An alternative solution (which may be completely novel, I don't know) is to use the following specialized pointer class:
template<typename target_type>
class base_class_ptr {
public:
// forward declarations
template <class T>
struct functions;
template <class T>
base_class_ptr(T* x)
: m_a(x), m_t(&functions<T>::table)
{}
target_type* operator->() {
return static_cast<target_type*>(m_a);
}
void Delete() {
m_t->Delete(m_a);
m_a = NULL;
}
// Function table type
struct table {
void (*Delete)(void*);
};
// For a given referenced type T, generates functions for the
// function table and a static instance of the table.
template<class T>
struct functions
{
static typename base_class_ptr<target_type>::table table;
static void Delete(void* p) {
delete static_cast<T*>(p);
}
};
private:
void* m_a;
table* m_t;
};
template<typename target_T>
template<class T>
typename base_class_ptr<target_T>::table
base_class_ptr<target_T>::functions<T>::table = {
&base_class_ptr<target_T>::template functions<T>::Delete
};
The example before can now be rewritten as:
int main(int argc, char* argv[])
{
base_class_ptr<MyBaseClass>* p(new MyDerivedClass)
p.Delete(); // ~MyDerivedClass now called, and m is deleted :-)
system("PAUSE");
return 0;
}
Even though the code is complicated what is happening is simply that base_class_ptr
carries around a pointer to the appropriate Delete function which gets generated by the compiler.

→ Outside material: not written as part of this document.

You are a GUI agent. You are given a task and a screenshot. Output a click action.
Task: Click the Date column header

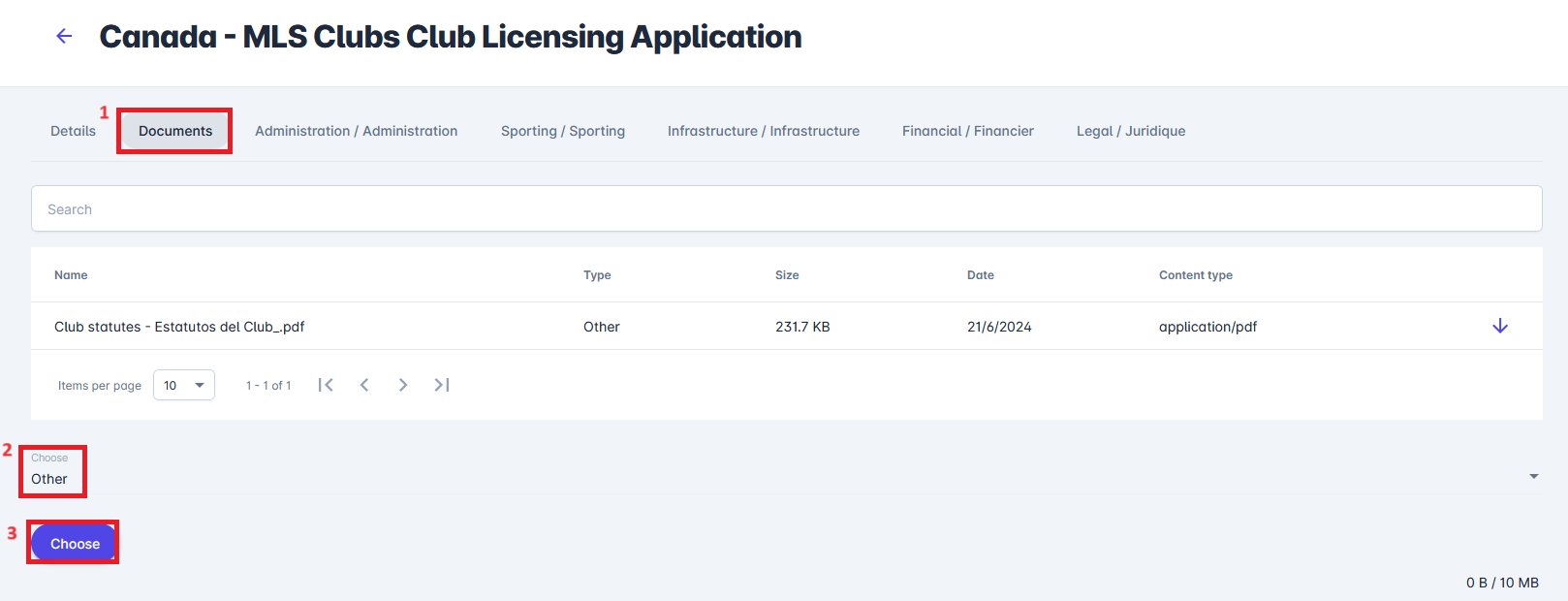click(x=980, y=275)
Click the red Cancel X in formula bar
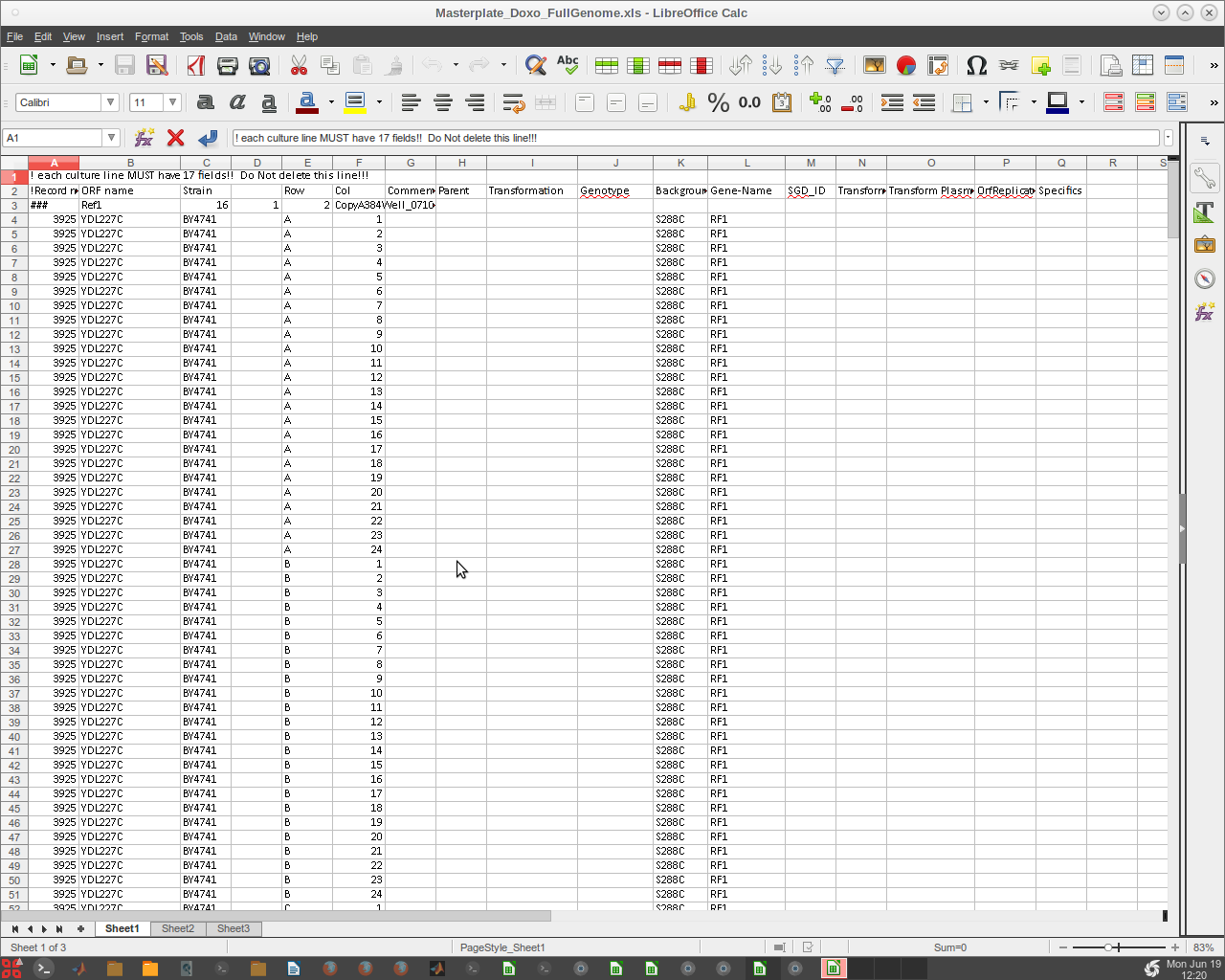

In effect the trade-off is that instead of increasing the size of the object, we increase the size
of the pointer.
At this point, I am unaware of any other class which accomplishes the same thing. If anyone
has any similar prior work they can point me to it would be greatly appreciated.
This can be used where Y is derived from T, and T does not have to have a virtual destructor.
However, I think your technique different from shared_ptr. They create a deleter object from Y which call's Y's destructor at destruction. Whereas you are a storing a function pointer to Y's destructor directly.
This could be a useful lightweight technique for managing pointers in a class hierarchy without requiring virtual destructors or a heavyweight smart pointer like Boost's.
> Boost shared_ptr has the following constructor > > template<class T> explicit shared_ptr(Y * p); > > This can be used where Y is derived from T, and T does not > have to have a virtual destructor.
I do have one doubt about this whole thread though.
If we've got a class hierarchy that is being used polymorphically throught base class pointers. Then surely there must be virtual functions in the base class and a vtable must exist.
So what are we gaining by keeping the destructor non virtual? All the solutions discussed here seem like homegrown vtables anyway.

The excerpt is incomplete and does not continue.